Saturday 8 January 2011

If you were to stroll across Parliament Square one autumn night and look upon the statuary surrounding it,
you'd notice an imposing figure with it's obvious prominence.
The colossal statue of Winston Churchill, bathed in a purplish light and casting an enormous shadow across the lawn,
occupies it's place on the prime corner in the heart of Westminster.
Just to his right there is a more diminutive yet more deserving of a character.
Churchill may be the leader most remember but it was David Lloyd George, portrayed with arm outstretched, coattails blowing in the wind, who changed the nature of the state forever.
As an MP, Chancellor and later Prime Minister during World War I, Lloyd George embodied the concept
that economic and social change can be made manifest through government.
He oversaw the policies of old-age pension, unemployment benefit, financial support for the sick
and infirm which today remain the backbone of the modern welfare state.
His support for Women's Suffrage and his "People's Budget" of 1909 were radical departures
and key milestones in the battle for a more equal society.

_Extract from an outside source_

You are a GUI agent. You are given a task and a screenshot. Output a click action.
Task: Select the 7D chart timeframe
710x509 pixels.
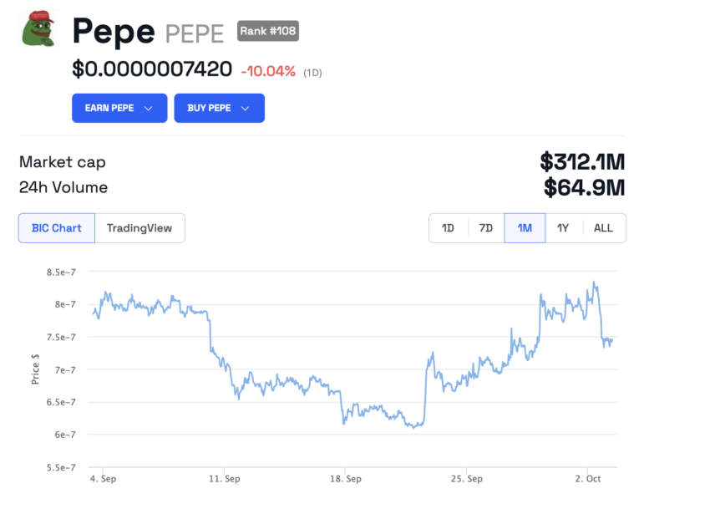point(486,227)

He remains the bravest challenger that the acronistic House of Lords has ever known, even after

a century has passed. That fact alone, speaks volumes and is a genuine and monumental indictment on the political lethargy of the last hundred years.

John Maynard Keynes, the economist, spoke of "A half-human visitor to our age from the hag-ridden magic and enchanted woods of Celtic antiquity".
Churchill later eulogized him saying, “Those who come after will find the pillars of his life’s toil upstanding, massive and indestructible.”
It can be fairly argued that David Lloyd George led Great Britain through some of its's greatest trials and left it wiser and more compassionate than anyone before or since.

Friday 7 January 2011

Regardless of all that's been claimed by Mr. Osbourne he has to admit that raising VAT is the most uncreative, unimaginative & dull of all the options on the table. I mean, it's all a bit 101 isn't it ? The bluntest tool in the shed ?

Any Chancellor with wisdom would realize that perhaps now isn't the time to further trouble an economy already feeling tapped and pressured. He could have waited until the time was a bit more ripe if at all.... Then again, we'll all just get used to it won't we ?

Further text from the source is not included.